◆ What the task requires: Look below for the line with "Click the magnifier icon in the search bar". Extract that line and each one after it through the last, word for word.

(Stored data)
= = = = =
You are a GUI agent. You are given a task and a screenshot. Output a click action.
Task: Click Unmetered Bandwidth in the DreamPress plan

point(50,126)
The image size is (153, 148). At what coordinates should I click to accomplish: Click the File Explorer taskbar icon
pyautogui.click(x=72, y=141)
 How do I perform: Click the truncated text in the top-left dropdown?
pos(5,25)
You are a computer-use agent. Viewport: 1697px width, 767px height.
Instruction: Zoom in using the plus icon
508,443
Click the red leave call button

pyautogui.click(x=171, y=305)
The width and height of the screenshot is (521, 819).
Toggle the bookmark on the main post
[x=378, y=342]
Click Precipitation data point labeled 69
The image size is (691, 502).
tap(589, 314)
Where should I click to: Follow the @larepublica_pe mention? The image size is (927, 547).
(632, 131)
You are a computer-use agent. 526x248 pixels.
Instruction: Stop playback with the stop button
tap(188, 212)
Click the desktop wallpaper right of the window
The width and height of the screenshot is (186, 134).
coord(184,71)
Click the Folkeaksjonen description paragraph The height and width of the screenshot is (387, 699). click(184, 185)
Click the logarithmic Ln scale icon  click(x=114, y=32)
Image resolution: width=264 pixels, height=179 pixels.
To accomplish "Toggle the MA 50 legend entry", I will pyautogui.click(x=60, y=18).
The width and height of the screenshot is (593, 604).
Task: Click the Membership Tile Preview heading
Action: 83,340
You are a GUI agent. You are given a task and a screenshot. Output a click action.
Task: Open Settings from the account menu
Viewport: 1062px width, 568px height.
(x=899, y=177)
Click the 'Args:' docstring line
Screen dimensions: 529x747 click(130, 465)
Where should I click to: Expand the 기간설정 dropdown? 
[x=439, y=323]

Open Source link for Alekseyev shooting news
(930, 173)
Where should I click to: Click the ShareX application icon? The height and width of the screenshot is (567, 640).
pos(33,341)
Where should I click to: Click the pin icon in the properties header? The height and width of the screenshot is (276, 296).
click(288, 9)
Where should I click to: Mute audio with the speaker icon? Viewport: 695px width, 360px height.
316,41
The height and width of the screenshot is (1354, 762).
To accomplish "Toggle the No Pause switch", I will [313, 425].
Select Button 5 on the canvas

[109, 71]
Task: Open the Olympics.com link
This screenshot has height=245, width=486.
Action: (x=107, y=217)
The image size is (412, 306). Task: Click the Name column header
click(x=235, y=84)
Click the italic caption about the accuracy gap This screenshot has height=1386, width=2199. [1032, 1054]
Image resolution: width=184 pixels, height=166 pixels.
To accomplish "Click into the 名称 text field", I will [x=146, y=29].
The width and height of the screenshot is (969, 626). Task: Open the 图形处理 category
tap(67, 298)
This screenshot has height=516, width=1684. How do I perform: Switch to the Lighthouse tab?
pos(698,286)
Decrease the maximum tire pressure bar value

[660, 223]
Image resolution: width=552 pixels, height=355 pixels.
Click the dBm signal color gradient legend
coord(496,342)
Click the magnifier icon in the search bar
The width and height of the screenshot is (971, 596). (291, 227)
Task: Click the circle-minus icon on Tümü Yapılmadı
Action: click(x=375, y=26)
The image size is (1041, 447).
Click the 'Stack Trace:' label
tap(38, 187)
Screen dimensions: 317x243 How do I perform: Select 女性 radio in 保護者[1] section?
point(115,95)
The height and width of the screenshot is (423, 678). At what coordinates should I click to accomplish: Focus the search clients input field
= = = = =
◆ Answer for the task:
Click the magnifier icon in the search bar
The width and height of the screenshot is (971, 596). (291, 227)
Task: Click the circle-minus icon on Tümü Yapılmadı
Action: click(x=375, y=26)
The image size is (1041, 447).
Click the 'Stack Trace:' label
tap(38, 187)
Screen dimensions: 317x243 How do I perform: Select 女性 radio in 保護者[1] section?
point(115,95)
The height and width of the screenshot is (423, 678). At what coordinates should I click to accomplish: Focus the search clients input field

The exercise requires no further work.